Source data:
-- begin --
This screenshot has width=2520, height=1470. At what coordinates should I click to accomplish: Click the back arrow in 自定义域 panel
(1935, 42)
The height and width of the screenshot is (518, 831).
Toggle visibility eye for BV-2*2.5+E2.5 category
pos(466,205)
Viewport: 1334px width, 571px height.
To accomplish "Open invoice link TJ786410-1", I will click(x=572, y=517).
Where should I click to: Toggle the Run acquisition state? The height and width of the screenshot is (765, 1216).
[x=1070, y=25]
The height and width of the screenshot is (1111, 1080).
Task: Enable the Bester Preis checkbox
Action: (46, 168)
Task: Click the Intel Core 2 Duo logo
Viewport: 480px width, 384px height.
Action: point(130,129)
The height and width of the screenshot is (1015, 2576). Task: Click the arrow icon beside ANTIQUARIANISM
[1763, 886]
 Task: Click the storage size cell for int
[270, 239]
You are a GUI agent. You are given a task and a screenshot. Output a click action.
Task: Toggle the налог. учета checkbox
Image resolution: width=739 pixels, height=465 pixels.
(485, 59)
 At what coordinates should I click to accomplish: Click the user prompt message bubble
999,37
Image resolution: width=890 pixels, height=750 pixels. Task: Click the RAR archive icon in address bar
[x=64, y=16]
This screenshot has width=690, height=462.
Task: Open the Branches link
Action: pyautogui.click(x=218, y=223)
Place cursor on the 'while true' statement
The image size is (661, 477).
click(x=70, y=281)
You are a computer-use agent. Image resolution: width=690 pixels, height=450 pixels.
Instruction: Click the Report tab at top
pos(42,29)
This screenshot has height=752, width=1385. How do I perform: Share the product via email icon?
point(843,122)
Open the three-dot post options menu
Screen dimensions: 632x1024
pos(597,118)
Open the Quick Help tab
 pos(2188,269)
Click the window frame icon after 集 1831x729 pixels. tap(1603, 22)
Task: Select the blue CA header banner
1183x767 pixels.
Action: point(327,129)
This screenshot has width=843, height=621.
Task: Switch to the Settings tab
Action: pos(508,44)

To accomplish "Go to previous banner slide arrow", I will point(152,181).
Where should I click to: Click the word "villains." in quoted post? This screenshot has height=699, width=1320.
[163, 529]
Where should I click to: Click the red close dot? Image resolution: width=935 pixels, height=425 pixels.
-- end --
EXERCISE
Starting at the top of the records and ending with the line that holds "Action: point(130,129)", switch each "Toggle" to "Flip" and write those lines out again with nothing else changed.

CORRECT RESPONSE
This screenshot has width=2520, height=1470. At what coordinates should I click to accomplish: Click the back arrow in 自定义域 panel
(1935, 42)
The height and width of the screenshot is (518, 831).
Flip visibility eye for BV-2*2.5+E2.5 category
pos(466,205)
Viewport: 1334px width, 571px height.
To accomplish "Open invoice link TJ786410-1", I will click(x=572, y=517).
Where should I click to: Flip the Run acquisition state? The height and width of the screenshot is (765, 1216).
[x=1070, y=25]
The height and width of the screenshot is (1111, 1080).
Task: Enable the Bester Preis checkbox
Action: (46, 168)
Task: Click the Intel Core 2 Duo logo
Viewport: 480px width, 384px height.
Action: point(130,129)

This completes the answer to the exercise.